Shifting the EV9 into drive is easy to get used to but took me a minute to figure out—the gearshift is a twist-action on a stalk, like a windshield wiper controller. At no point did I accidentally trigger it, though.
Once moving, you can alter the car’s personality pretty dramatically by cycling through drive modes with a button on the steering wheel. In Eco mode, the vehicle feels pretty lethargic to accelerate but light to steer, while Normal is similarly light in your hands but much more ambitious when you lean on the go-pedal. Sport triggers a downright aggressive sprint and slightly heavier steering feel, and it even tightens the bolsters around your body, but the EV9 I drove did not provide the guts-in-seatback forward accel I’ve experienced in other electric cars. I don’t doubt Kia’s five-second 0-to-60-mph claim, but the car is so insulated that the sensation of speed kind of placidly plateaus.
This is observation, not detraction, though. For the family hauling duties the EV9 was dreamed up to perform, there’s more than enough energy to merge and make passes. You do have to set yourself up to accelerate, though—the drive mode button is not easy to rapidly access.
Regenerative braking controls, however, are very easy to grab quickly. Like many electrified cars, a paddle-shift style control on the left increases the intensity of the car’s regenerative braking while the right one releases it. So you can click-click-click-click down into a one-pedal driving mode as you approach a wall of traffic, then cycle back into a coasting mode as you pick up speed.

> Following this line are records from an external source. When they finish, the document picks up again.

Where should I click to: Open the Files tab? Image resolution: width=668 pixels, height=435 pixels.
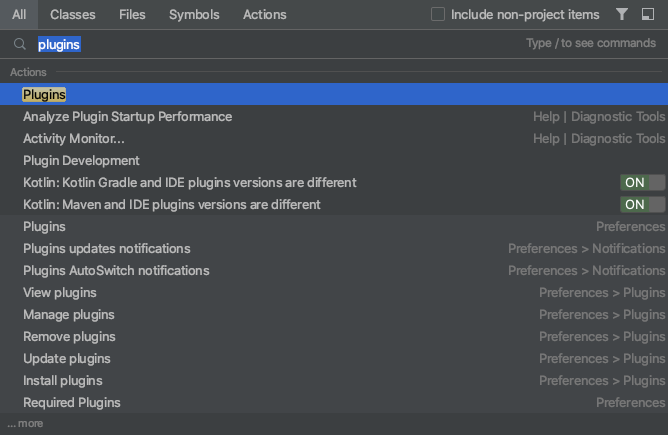pos(132,15)
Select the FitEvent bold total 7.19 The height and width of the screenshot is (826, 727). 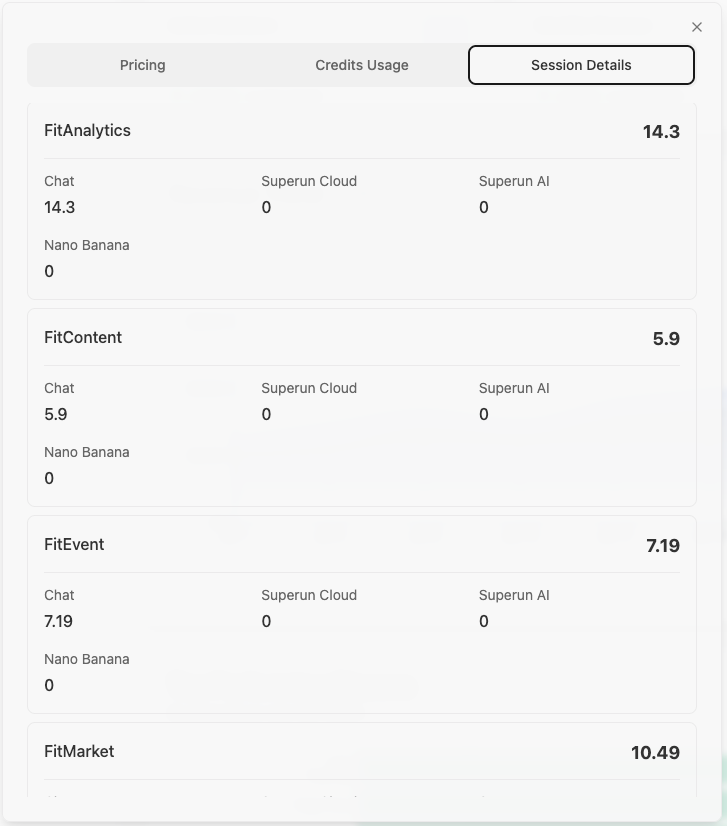pyautogui.click(x=663, y=546)
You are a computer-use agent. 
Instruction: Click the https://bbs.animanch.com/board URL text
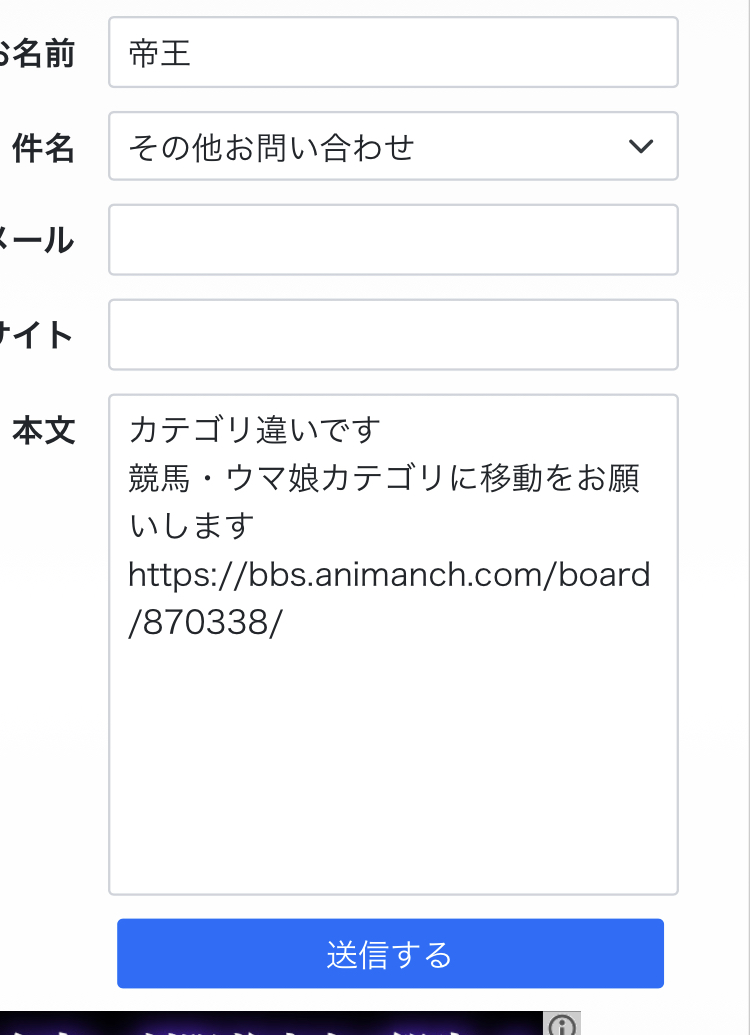pos(390,574)
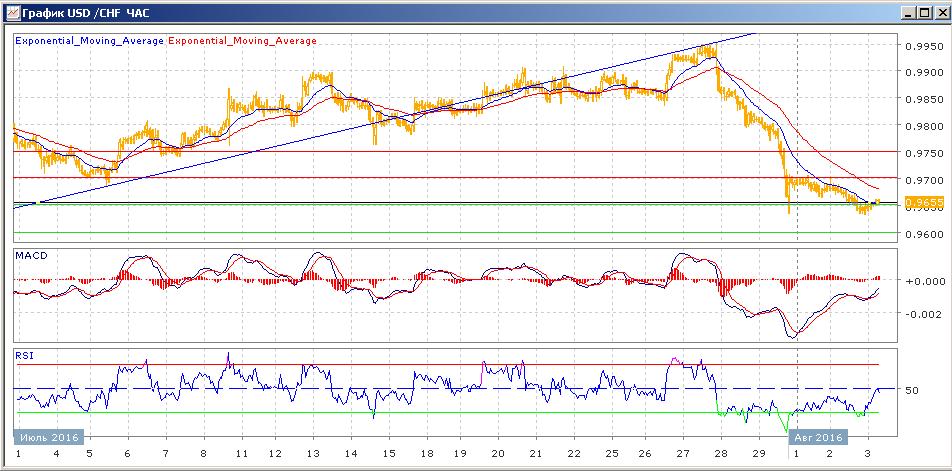Click the window title График USD/CHF ЧАС
The width and height of the screenshot is (952, 471).
point(79,12)
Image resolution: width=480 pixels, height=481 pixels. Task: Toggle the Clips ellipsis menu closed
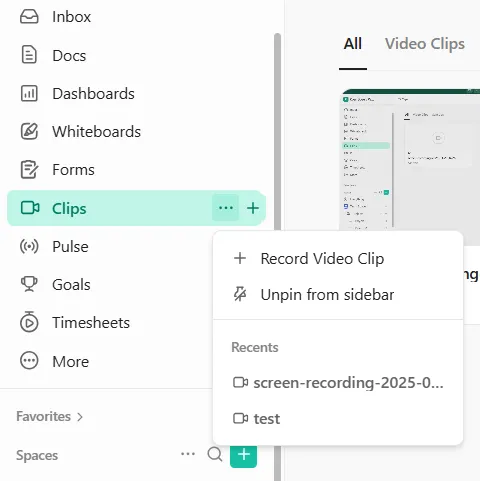(226, 208)
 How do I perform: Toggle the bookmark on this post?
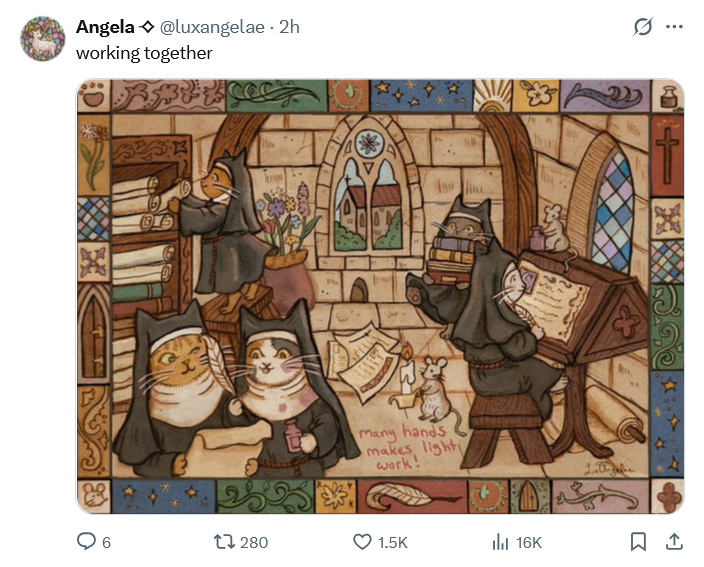tap(638, 542)
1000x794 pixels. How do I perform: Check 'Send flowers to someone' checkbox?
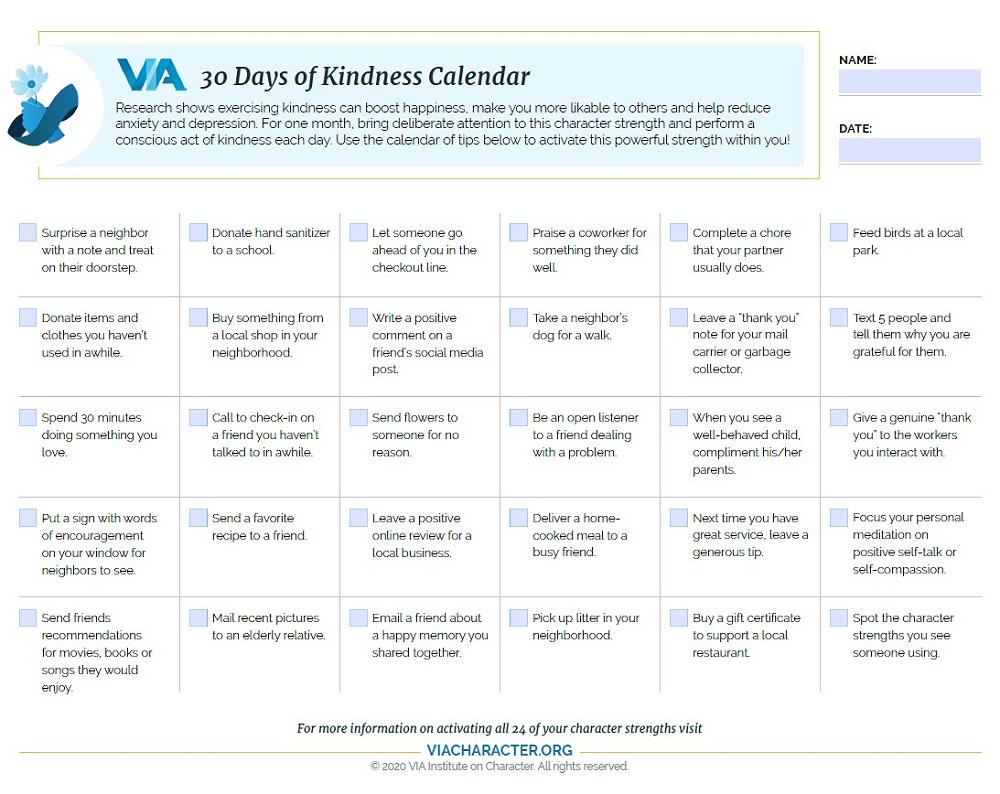(x=358, y=418)
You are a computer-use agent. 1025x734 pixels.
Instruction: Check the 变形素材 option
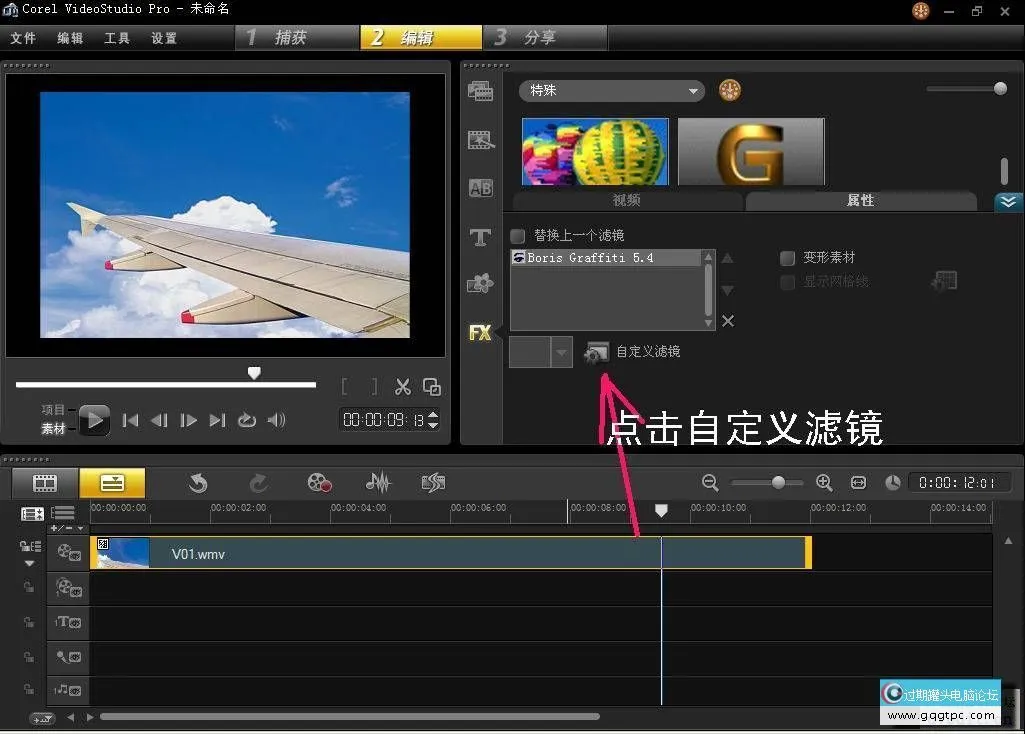pos(788,258)
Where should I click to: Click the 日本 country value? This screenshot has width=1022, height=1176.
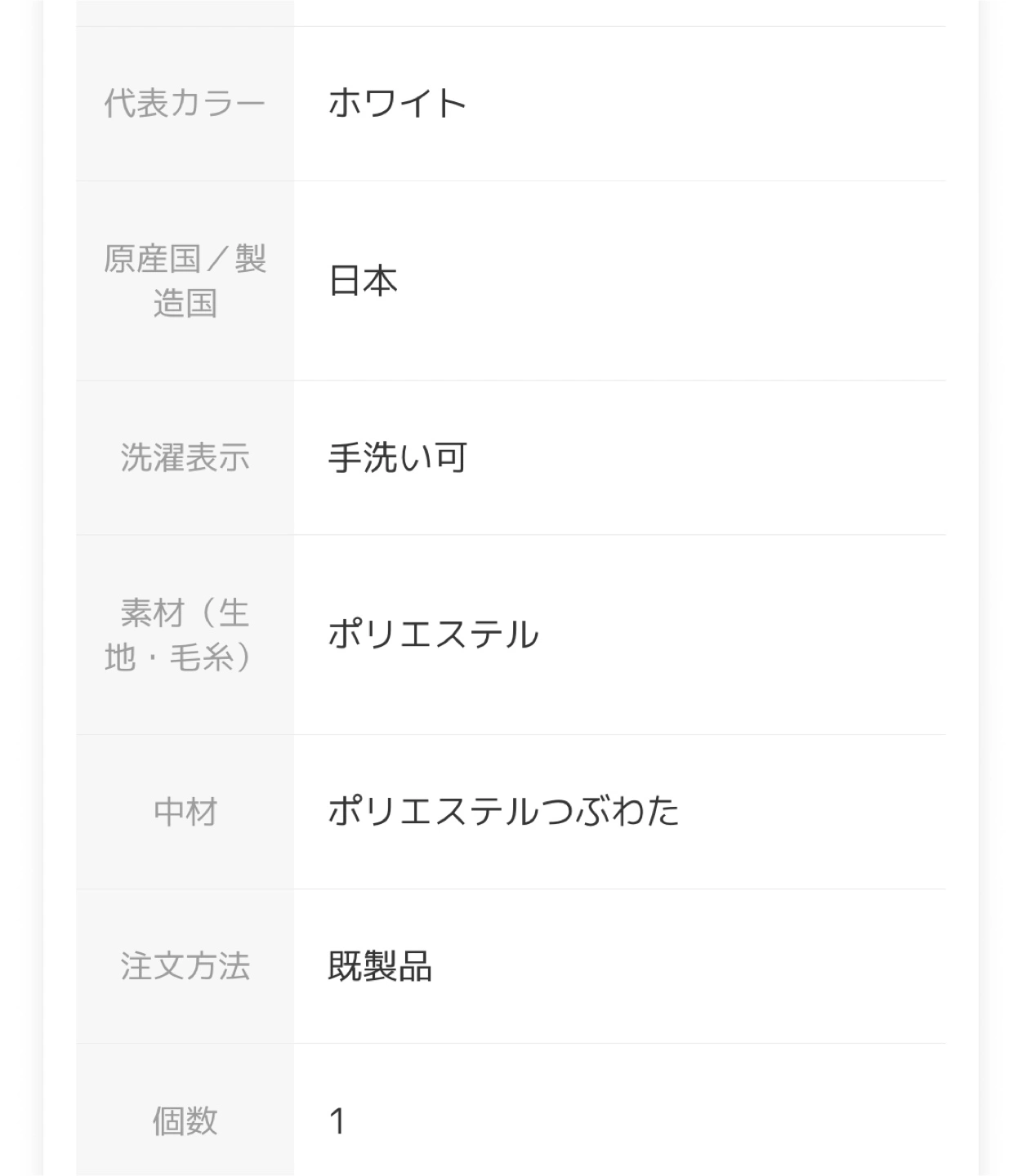coord(363,281)
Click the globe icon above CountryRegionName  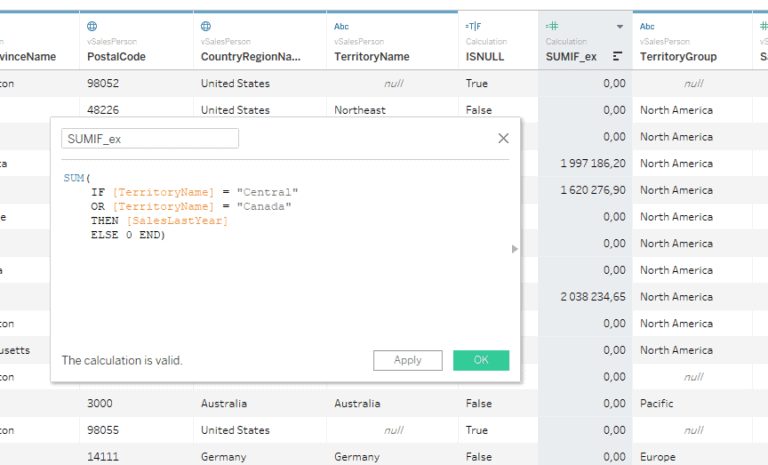coord(206,26)
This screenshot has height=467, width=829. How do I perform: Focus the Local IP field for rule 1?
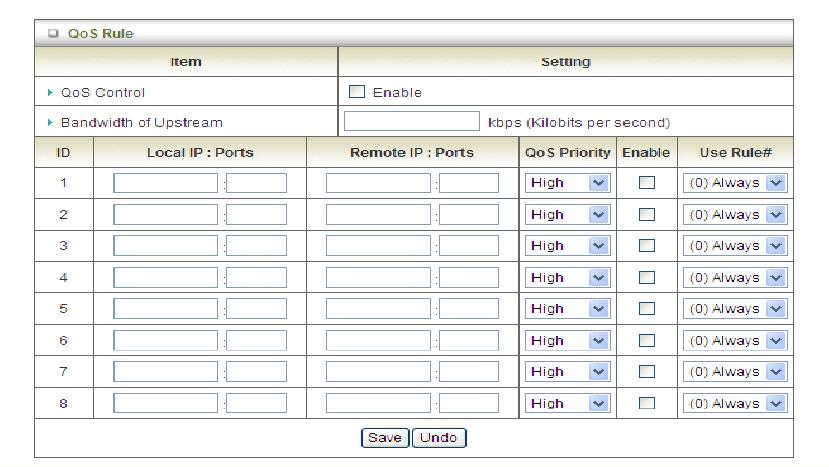coord(165,183)
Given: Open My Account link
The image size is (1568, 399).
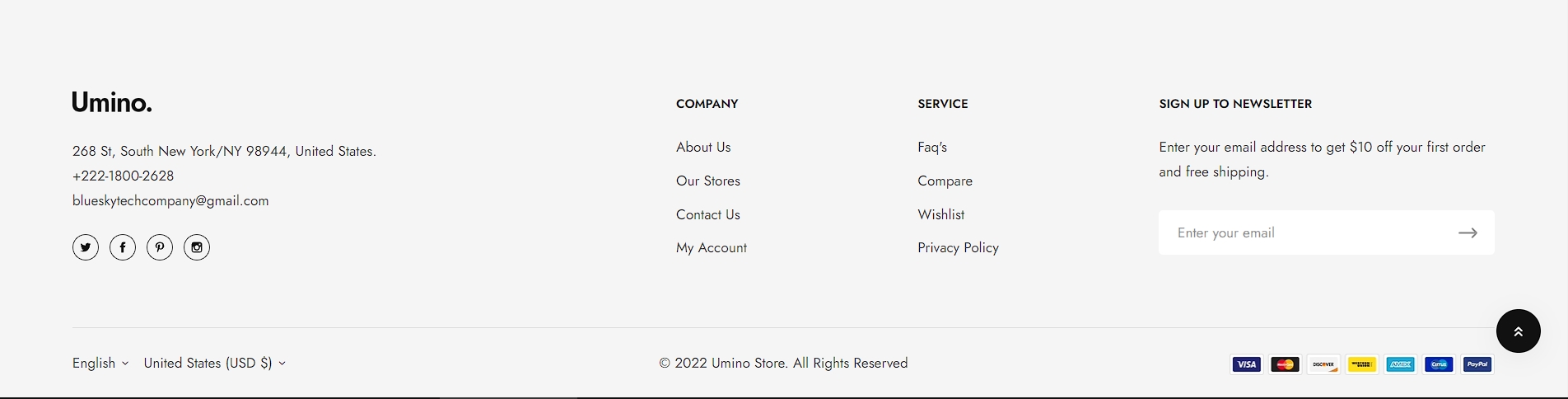Looking at the screenshot, I should click(712, 248).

For steady-state cruising, the EV9 is in its happy place. Adaptive cruise control keeps you safe relative to whoever you’re following, lane-keep and adaptive cruise control worked so nicely on Korea’s immaculate highways that I would have had a hard time staying awake if I hadn’t been blasting Blackpink [Ed. note: … IN YOUR AREA. -CT] and BTS through the Meridian stereo at full volume. The lack of noise, vibration, and harshness combined with the crispness of the audio system really does create a glorious listening platform inside the car. I don’t consider myself an audiophile but I’ve bumped K-pop through enough sets of speakers to call out a banger system when I hear one, and this certainly qualifies.
I really appreciated the EV9’s docile highway behavior and welcoming design. If you’re keen to experience an electric car and want six or seven seats, this car would be worth your attention even if there were a dozen comparable options on the market. But, there aren’t, so you’d be crazy not to look at it even if you’re just stroking your chin between this and the Tesla Model X.
The 2024 Kia EV9 is slated to go on sale at the end of this year, but there are still some fairly significant considerations to think about as we continue evaluating cars like this. The list price is obviously a huge one (still TBA on that), but real-world range is also a big question mark. Kia claims that the single-motor, rear-drive, 99.8-kWh battery variant of this vehicle will be able to hit 300 miles, but we have not yet heard about other specs. Furthermore, we know weight is a big factor in EV range and if you’re buying a six-seat car you’ve probably got a lot of people and things to carry, right? A full boat could make for a significant difference in range performance.
The total value of the EV9 remains to be seen, but as far as what I could touch with my fingers and feel in my seat bottom, this is a damn decent family car I’d be happy to take another road trip in. I’ll let somebody else drive, though—you’ll catch me leaning way back in the second-row right seat.